>>>>
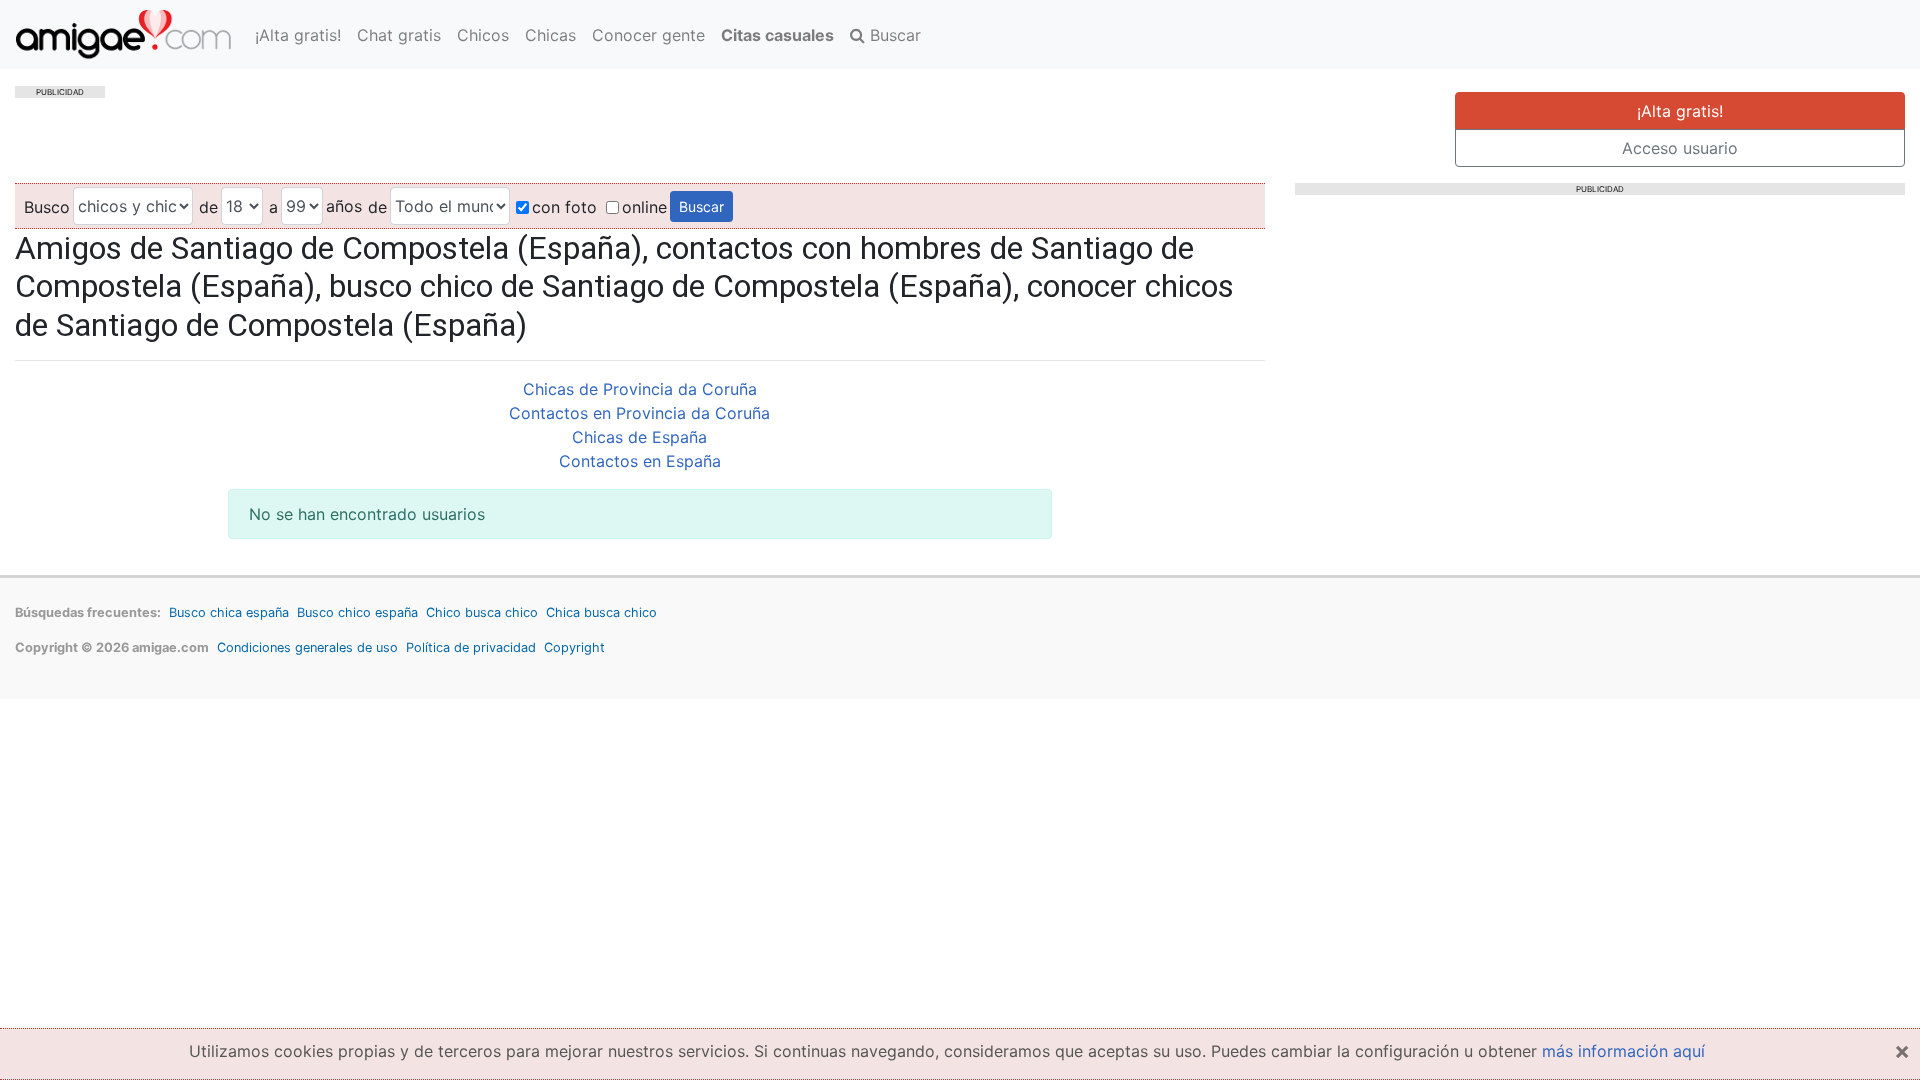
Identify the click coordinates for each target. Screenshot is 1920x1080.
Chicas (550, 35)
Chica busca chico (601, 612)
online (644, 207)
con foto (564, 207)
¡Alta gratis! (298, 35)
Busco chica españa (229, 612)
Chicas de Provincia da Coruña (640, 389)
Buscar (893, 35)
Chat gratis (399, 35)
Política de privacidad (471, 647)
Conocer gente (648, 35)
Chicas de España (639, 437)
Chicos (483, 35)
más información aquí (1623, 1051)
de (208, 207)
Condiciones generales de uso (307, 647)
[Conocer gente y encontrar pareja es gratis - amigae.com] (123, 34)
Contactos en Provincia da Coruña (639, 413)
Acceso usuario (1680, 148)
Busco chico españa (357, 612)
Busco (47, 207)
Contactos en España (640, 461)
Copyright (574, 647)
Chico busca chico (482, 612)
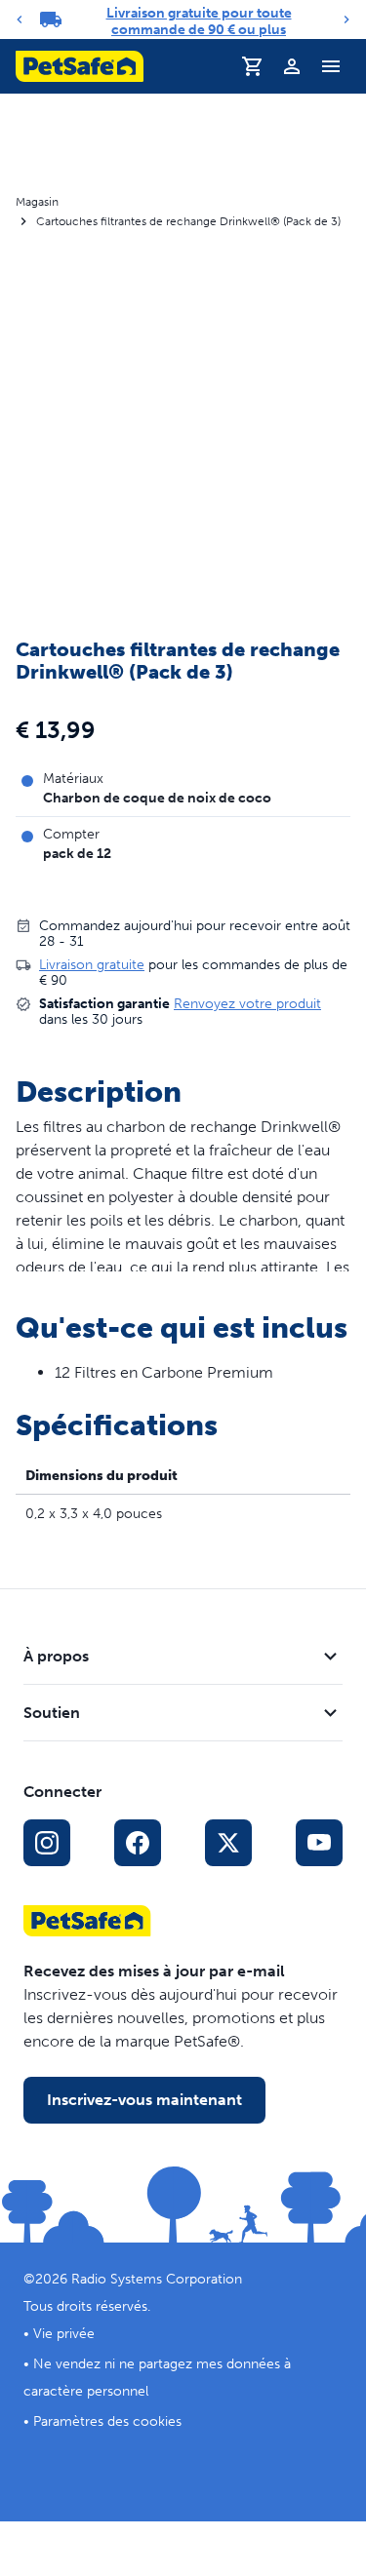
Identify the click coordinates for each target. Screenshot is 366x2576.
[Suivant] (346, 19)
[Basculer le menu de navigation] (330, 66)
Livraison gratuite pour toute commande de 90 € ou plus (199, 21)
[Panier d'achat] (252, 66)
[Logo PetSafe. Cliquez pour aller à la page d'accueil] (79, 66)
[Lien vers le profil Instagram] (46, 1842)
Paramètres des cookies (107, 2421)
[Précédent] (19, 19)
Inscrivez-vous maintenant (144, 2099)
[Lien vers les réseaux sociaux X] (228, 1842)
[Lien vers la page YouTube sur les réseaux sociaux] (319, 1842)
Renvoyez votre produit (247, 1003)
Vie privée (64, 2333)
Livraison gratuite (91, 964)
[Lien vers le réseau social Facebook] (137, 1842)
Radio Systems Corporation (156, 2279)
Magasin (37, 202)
<<<<
If a line of the entries above includes the word "click", count it; then state the total and nothing else.

## ANSWER TO THIS EXERCISE
2